EgyptFeatures/Interviews

Was 2014 the beginning of a crackdown on novels?

During the police state of the ousted president Hosni Mubarak, it was common to hear about students being arrested on charges of carrying a novel that threatened the regime, but after 25 January revolution and 30 June uprising people turned a new leaf, or so we thought. 
 
With recent developments, however, it seems these limits in freedoms of expression are back. By the end of 2014, two students were arrested for carrying novels, one of them being George Orwell's novel “1984” that criticizes a dictatorial ruling party that criminalizes political rebellion. The other student was arrested with a novel written by Sayed Qotb the popular Islamist and an old leading member of Muslims Brotherhood.
 
The Interior Ministry denied the student was arrested for the novel, as investigators say the 21-year-old student was also arrested with two cell phones without batteries, two USB drives and a hard disk, apparently with suspicious anti-regime notes.
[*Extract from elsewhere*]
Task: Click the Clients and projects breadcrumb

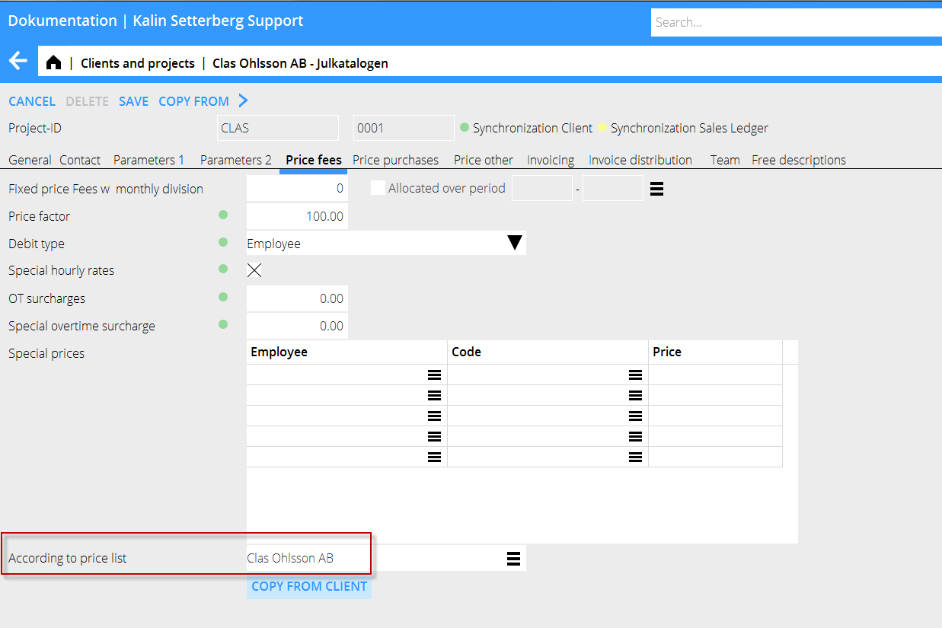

Human rights lawyers say, however, that the books found on the students will likely be used as evidence against them in court.
 
The same year, a group of students was arrested in a coffee shop near Al-Azhar University, charged with the possession of novels and flash drives contain revolutionary stuff. 
 
Students with books weren't the only ones under the eye of the regime, as in October 2014, the general intelligence banned one of the print issues of Al-Masry Al-Youm for publishing an interview with Refaat Jibril, one of the pioneering staff in the Egyptian intelligence speaking from his personal experience in the field. Al-Masry Al-Youm received a direct phone call to the “printing house,” according to Ahmed Ragab, the editor of the online website, ordering them to stop the press.
 
The separate incidents were hailed by the security loyalists who praised the confiscation of anti-regime 'propaganda', but at the same time it sparked anger among social media activists and youth who believe the incidents indicate a new beginning of the regime's crackdown over books and freedom of expression, especially after the latest report published in December 2014 by Freedom House, the US-based observer of human rights, which stated that Egypt is undergoing further restriction of freedom.
 
According to the report, Egypt’s decline in the 2014 freedom ranking designated the country as “not free.”
 
Freedom House also has cited “violent crackdowns on Islamist political groups and civil society, and the increased role of the military in the political process” as other reasons for the decline.
 
“It is not 'suppression'  but it’s behavioral and mental disorder, the security forces are practicing their power with brutality,” said Malek Adly, activist and lawyer at the Egyptian Centre for Economic and Social Rights.
 
Adly said that it’s impossible for the authority to ban people from reading books and not logical to confiscate any novels undesirable to the regime, especially it’s easy to access any information in the internet era. Moreover, it will do nothing but be a strong promoter for more sales of the novel.
 
Meanwhile, the number of internet users in Egypt are growing. Last August alone, the number of internet subscribers in Egypt rose by 4 percent to 46.3 million, from 44.5 million in July. World users are expected to reach three billion in 2015.
 
Egypt Independent spoke to a salesperson in a local bookstore, who said the price of the novel “1984” had risen from just a couple Egyptian pounds to LE35. “It’s supply and demand,” she smiled. “After the case of the student who got arrested, the price of the novel rose.”
 
“Unfortunately, the authority believes the youth are very stupid, but they can’t understand that they are very smart and won’t accept to be silenced anymore,” Adly said.
 
Echoing Adly, Sarah al-Masry, the media representative at Association for Freedom of Thought and Expression (AFTE), condemned the . “What happened to the students was a new phenomena in 2014 but became wide; it wasn’t the first case to hear about this year,” she said. 
 
Speaking to news website Mada Masr, Mokhtar Mounir, lawyer at the Academic Freedoms Unit of AFTE, said Egypt has a history of  many students who have been arrested with novels that are used as evidence against them.
 
“Part of the confiscated evidence included two studies about academic freedoms released by AFTE and books on Muslim Brotherhood founder Hassan al-Banna,” he said.